Based on those studies, the crypt architecture, microvascular alteration, and fluorescein leakage can represent promising markers in CLE evaluation of IBD, although further studies validating these initial observations are required.
Neumann and colleagues evaluated CLE features of inflamed mucosa in patients with CD. The Crohn’s Disease Endomicroscopic Activity Score (CDEAS) to evaluate CD colitis activity in vivo (active vs nonactive) was developed in a prospective study of 54 patients with CD using eCLE and pCLE. The CDEAS included parameters such as crypt number (increased, decreased), colonic crypt distortion microerosions, augmented vascularization, number of goblet cells (increased or decreased), and increased cellular infiltration within lamina propria.
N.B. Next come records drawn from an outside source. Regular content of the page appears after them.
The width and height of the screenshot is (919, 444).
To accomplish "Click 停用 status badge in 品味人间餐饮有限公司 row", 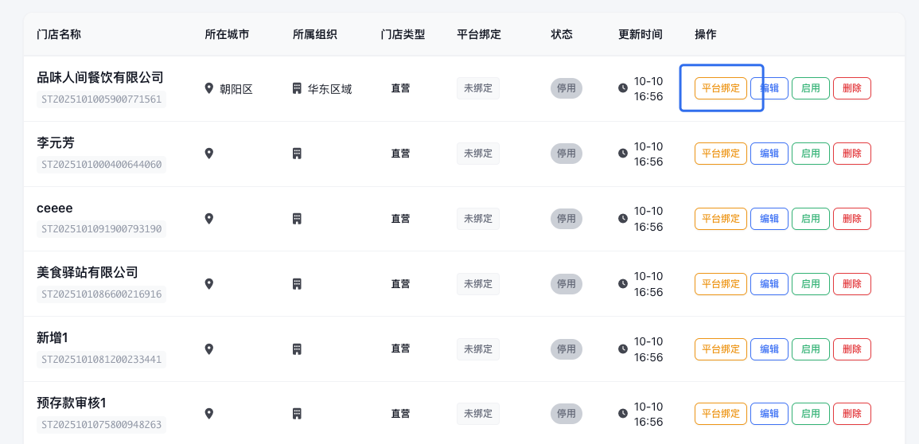I will [x=567, y=88].
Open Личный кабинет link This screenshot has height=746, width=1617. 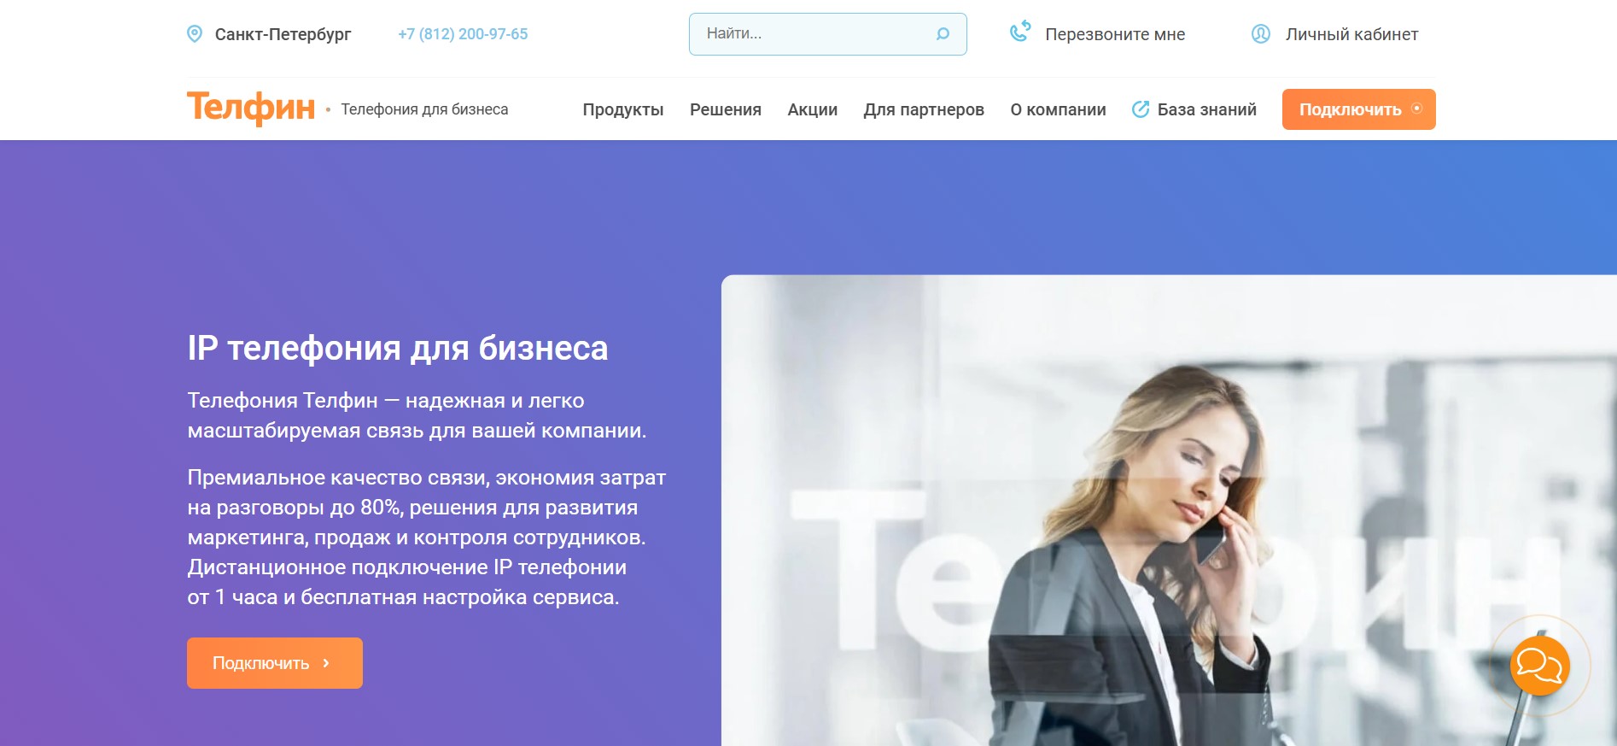pyautogui.click(x=1351, y=34)
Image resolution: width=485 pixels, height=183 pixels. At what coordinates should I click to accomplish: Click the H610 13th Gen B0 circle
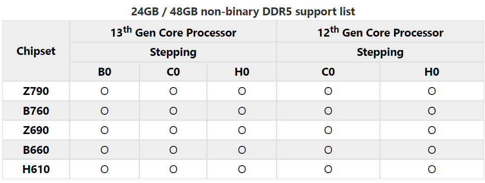105,169
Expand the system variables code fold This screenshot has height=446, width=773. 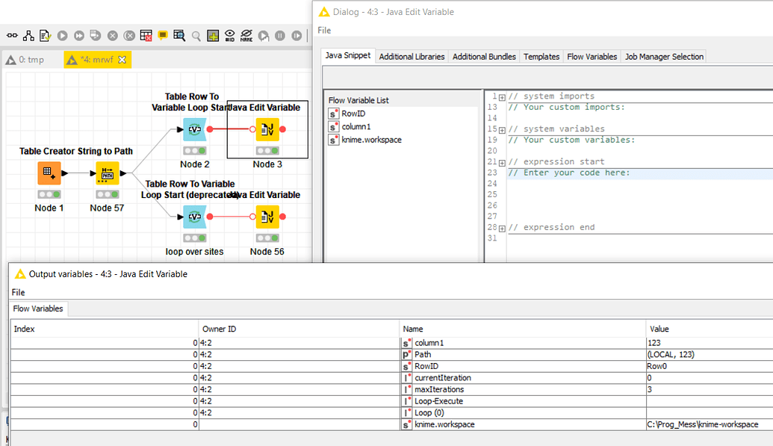pyautogui.click(x=503, y=128)
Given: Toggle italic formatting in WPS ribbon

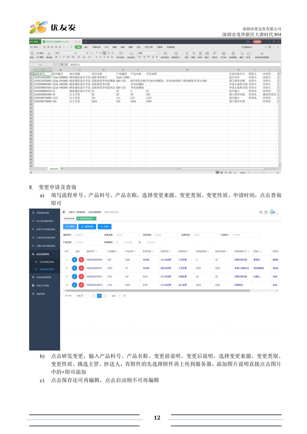Looking at the screenshot, I should 60,57.
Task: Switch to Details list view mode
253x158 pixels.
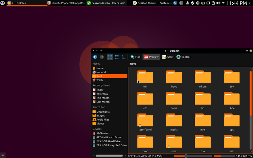Action: (x=117, y=57)
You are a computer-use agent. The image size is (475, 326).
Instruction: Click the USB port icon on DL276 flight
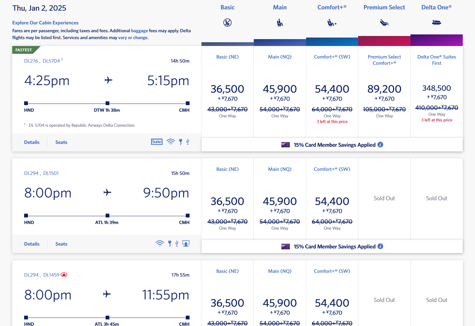tap(188, 142)
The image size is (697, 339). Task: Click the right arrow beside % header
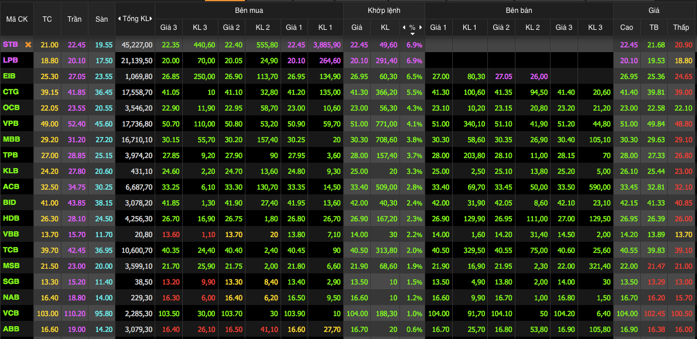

By assigning 1 point for each given parameter, the total score ranged from 0 to 8. Quiescent CD colitis was noted to have a significant increase in crypt and goblet cell numbers with median CDEAS score of 2, whereas patients with active colitis had a score of 5. There was also significant association of the CDEAS score with inflammatory markers, such as C-reactive protein, but further associations with histology, endoscopic assessment, and clinical outcomes are to be established.
In addition, the Watson grading system has been introduced and based on parameters such as fluorescein leakage to the lumen of the small intestine and the presence of microerosions. The system has been also compared with the clinical outcomes but not endoscopic or histologic assessment of IBD. Table 2 compares all available the CLE-based systems for the inflammation assessment in IBD.